You can configure and enable port control through the following process:
- Set configuration options.
- Copy code snippet from Service Management UI.
- Paste code snippet into the jetty.xml file.
- Restart GMS.
Configuration
Configuration Options
You can control port access to GMS APIs by adding a port_restrictions section in the GMS configuration, at the node level or cluster level. This section is optional and not defined in the default template. The content of this section is a list of key/values. Where key is an URI pattern (/genesys/1/storage/*, /genesys/1/service/*, /genesys/1/service/request-interaction, and so on), and the value is a list of ports or a port range.
- In Configuration Manager, select Environment > Applications.
- Locate and open the Application object for GMS.
- Select the Options tab.
- Add the port_restrictions section, and then set the options and values with the URL and ports you wish to control.
- Save your changes.
Example port_restrictions section:
Option Name | Option Value | Description |
---|---|---|
/genesys/1/storage* | 80-90 | Storage API will be accessible from port 80 to port 90. |
/genesys/1/service/* | 92-98,100 | Services API will be accessible from port 92 to port 98, plus the port 100. |
Notes:
- There are no default values or default option names.
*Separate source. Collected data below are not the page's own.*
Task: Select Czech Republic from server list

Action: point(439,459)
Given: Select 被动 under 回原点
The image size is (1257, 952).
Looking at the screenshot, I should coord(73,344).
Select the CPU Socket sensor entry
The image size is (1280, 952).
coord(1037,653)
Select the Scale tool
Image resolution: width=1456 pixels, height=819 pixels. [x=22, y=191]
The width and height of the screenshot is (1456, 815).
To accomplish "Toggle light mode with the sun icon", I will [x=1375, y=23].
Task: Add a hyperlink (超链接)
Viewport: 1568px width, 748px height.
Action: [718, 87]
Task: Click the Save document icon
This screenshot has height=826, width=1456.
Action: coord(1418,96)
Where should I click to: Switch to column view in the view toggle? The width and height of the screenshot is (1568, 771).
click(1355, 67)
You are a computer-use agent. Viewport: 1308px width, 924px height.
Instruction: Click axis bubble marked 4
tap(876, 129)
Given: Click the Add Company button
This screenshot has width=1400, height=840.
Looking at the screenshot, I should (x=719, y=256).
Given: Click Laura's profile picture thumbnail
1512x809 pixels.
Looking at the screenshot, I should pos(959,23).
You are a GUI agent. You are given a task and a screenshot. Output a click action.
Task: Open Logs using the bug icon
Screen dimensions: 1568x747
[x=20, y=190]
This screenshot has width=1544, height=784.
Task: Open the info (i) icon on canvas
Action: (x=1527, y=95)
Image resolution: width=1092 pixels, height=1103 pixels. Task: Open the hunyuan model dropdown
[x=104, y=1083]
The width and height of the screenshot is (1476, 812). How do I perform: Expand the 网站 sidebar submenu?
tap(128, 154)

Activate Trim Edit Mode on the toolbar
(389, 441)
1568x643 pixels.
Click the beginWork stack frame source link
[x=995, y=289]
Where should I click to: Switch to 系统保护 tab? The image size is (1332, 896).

You can define various URL patterns; such as /genesys/1/resource*, /genesys/1/resource*, /genesys/1/service/*, /genesys/1/service/request-interaction, and so on.
- If the request is sent on another port, an HTTP error 403 Forbidden occurs.
- The Admin UI and APIs not listed in the port_restrictions section will be available on all ports listed in the port_restrictions section.
Service Management UI
- In the Service Management User Interface, go to the Lab > Config tab. The xml snippet is displayed.
- Select and copy the entire Set connectors code snippet.
Example code snippet:
jetty.xml File
- Go to the <GMS_HOME>/etc/jetty.xml file, and add the code snippet in the Set connectors section of the file, after the GMS default HTTP connector (used to open default port 8080).
Example Set connectors section:
<!-- =========================================================== --> <!-- Set connectors --> <!-- =========================================================== --> <Call name="addConnector"> <Arg> <New class="org.eclipse.jetty.server.nio.SelectChannelConnector"> <Set name="host"><Property name="jetty.host" /></Set> <Set name="port"><Property name="jetty.port" default="8080"/></Set> <Set name="maxIdleTime">300000</Set> <Set name="Acceptors">2</Set> <Set name="statsOn">false</Set> <Set name="confidentialPort">8443</Set> <Set name="lowResourcesConnections">20000</Set> <Set name="lowResourcesMaxIdleTime">5000</Set> </New> </Arg> </Call> <!-- Paste Port Definition Snippet here -->
2. Restart GMS.
Disabling Port Restrictions
- In Configuration Manager, select Environment > Applications.
- Locate and open the Application object for GMS.
- Select the Options tab.
- Select the port_restrictions section.
- Right-click, and enter a hash tag (#) in front of port_restrictions so it appears like this: #port_restrictions. The port restrictions are now disabled, and the Service Management User Interface > Lab > Config tab will display: port restrictions has not been enabled.